摘要
目的 在动物疼痛模型上,观察泰国眼镜蛇长链突触后α-神经毒素cobratoxin(CTX)的化学修饰物receptin(REC)的镇痛作用及其阿托品和纳洛酮对其镇痛作用的影响。方法 采用腹腔注射(i.p.,5mg/kg,7.07mg/kg,10mg/kg)或脑室注射(i.c.v.,62.5g/kg)的方法给予REC;采用小鼠热板反应、扭体反应及大鼠甩尾反应试验研究药物的镇痛作用;应用预先给予阿托(atropine,Atr;0.5mg/kg,i.m.或10mg/kg,i.p.)或纳洛酮(naloxone,Nal;3mg/kg,i.p.)研究胆碱能及阿片肽能神经在REC镇痛中的作用;采用mnilnex试验观察REC对小鼠自发活动的影响。结果 REC(5mg/kg,7.07mg/kg及10mg/kg,i.p.)在小鼠热板试验及扭体试验中均呈现出剂量依赖性镇痛作用,并于给药后20小时出现显著镇痛作用。在大鼠甩尾试验中,REC62.5mg/kg(相当于全身给药的1/160,i.c.v.)后产生显著镇痛作用。阿托品或纳洛酮不能阻断REC的镇痛作用。高剂量REC(10mg/kg,i.p.)对小鼠的自发活动无明显影响。结论 REC具有镇痛作用,尽管中枢神经系统参与REC的镇痛作用,但外周神经系统可能亦介导REC的镇痛作用。中枢胆碱能及阿片肽能神经系统可能不参与REC的镇痛作用。

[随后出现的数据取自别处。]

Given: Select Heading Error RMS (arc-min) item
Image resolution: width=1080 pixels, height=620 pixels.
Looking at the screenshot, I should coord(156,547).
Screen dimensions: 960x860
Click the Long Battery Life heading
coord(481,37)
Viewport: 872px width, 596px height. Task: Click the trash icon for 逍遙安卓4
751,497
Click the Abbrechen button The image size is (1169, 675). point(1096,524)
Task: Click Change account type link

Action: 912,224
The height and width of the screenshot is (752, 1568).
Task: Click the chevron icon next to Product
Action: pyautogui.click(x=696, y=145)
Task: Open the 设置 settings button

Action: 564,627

Objective To investigate the analgesia induced by receptin (REC), a chemically modified cobratoxin (CTX, a long-chain postsynaptic α-neurotoxin from Thailand cobra venom), and the effects of atropine and naloxone on antinociceptive activity of REC in rodent pain models. Methods REC was administered intraperitoneally (5 mg/kg, 7.07 mg/kg, or 10 mg/kg, i.p.) or intra-cerebral venticularly (62.5 μg/kg, i.c.v.). The antinociceptive action was determined using the hotlate test, the acetic acid writhing test and tail flick assay in mice and rats. The involvement of cholinergic and the opioid peptidergic systems in REC-induced analgesia were examined by pretreatment of animals with atropine (Atr; 0.5 mg/kg, i.m. or 10 mg/kg, i.p.) or naloxone (Nal; 3 mg/kg, i.p.). The effect of REC on motor activity was tested using the Animex test in mice. Results REC (5 mg/kg, 7.07 mg/kg or 10 mg/kg, i.p.) exhibited a dose-dependent analgesic action in mice as determined with hot-plate test and acetic acid writhing test. The significant analgesia of REC was seen 2 h to 3 h after its administration. In the rat-tail flick assay, the administration of REC at 62.5 μg/kg (1/160 of systemic dose; i.c.v.)produced marked analgesic effects. Atropine at 0.5 mg/kg (i.m.), 10 mg/kg (i.p.) or naloxone at 3 mg/kg (i.p.) failed to block the analgesic effects of REC. REC at the highest effective dose of 10 mg/kg did not change the spontaneous mobility of mice. Conclusion These results demonstrate that REC has analgesic effect. This activity appears to be mediated through the peripheral nervous system though central nervous system may contribute to REC's analgesic effects. The central cholinergic system and opioid peptidergic system appear not to be involved in the antinociceptive action of REC.